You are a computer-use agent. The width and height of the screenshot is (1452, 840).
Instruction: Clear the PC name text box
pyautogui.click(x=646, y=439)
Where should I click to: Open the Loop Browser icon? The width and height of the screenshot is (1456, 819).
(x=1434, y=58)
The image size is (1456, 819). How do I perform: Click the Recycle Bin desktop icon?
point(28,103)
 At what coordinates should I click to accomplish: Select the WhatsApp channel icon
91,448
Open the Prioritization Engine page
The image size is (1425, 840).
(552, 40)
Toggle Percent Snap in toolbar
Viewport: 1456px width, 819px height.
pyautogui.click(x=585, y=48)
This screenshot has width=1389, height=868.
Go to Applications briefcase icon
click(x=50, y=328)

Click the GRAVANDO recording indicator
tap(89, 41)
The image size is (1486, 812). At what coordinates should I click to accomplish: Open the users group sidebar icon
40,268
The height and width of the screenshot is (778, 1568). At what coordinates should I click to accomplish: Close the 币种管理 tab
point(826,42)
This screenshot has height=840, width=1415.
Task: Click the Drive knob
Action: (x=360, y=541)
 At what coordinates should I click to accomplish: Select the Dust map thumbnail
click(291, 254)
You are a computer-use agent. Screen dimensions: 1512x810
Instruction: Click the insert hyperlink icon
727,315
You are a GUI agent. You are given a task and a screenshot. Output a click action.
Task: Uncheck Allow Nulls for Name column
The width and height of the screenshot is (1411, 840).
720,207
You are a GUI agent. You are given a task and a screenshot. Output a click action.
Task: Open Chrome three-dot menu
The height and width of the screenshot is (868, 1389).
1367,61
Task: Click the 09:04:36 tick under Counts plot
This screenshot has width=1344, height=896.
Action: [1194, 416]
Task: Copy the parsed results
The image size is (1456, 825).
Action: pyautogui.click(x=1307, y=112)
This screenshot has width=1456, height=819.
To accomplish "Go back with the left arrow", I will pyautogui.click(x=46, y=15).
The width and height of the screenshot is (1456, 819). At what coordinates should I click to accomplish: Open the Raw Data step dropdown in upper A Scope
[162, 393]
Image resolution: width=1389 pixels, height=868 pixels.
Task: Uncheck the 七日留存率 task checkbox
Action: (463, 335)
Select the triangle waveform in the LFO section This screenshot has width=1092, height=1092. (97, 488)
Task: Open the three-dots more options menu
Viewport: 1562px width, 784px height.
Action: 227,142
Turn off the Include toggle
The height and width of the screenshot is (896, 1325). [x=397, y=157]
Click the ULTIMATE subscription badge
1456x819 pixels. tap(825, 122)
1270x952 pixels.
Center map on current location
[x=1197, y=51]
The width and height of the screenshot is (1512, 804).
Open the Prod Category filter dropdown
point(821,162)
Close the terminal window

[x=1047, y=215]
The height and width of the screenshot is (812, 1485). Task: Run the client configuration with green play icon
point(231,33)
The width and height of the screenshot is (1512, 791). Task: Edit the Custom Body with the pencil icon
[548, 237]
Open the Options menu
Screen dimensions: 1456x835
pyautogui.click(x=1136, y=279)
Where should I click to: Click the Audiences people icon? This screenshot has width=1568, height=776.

■ **EXERCISE PROMPT**:
Take the line above containing "This screenshot has width=1456, height=819.", the line containing "1270x952 pixels.", and all lines in between, and copy them exactly without anything else.

■ **ANSWER SPACE**:
This screenshot has width=1456, height=819.
To accomplish "Go back with the left arrow", I will pyautogui.click(x=46, y=15).
The width and height of the screenshot is (1456, 819). At what coordinates should I click to accomplish: Open the Raw Data step dropdown in upper A Scope
[162, 393]
Image resolution: width=1389 pixels, height=868 pixels.
Task: Uncheck the 七日留存率 task checkbox
Action: (463, 335)
Select the triangle waveform in the LFO section This screenshot has width=1092, height=1092. (97, 488)
Task: Open the three-dots more options menu
Viewport: 1562px width, 784px height.
Action: 227,142
Turn off the Include toggle
The height and width of the screenshot is (896, 1325). [x=397, y=157]
Click the ULTIMATE subscription badge
1456x819 pixels. tap(825, 122)
1270x952 pixels.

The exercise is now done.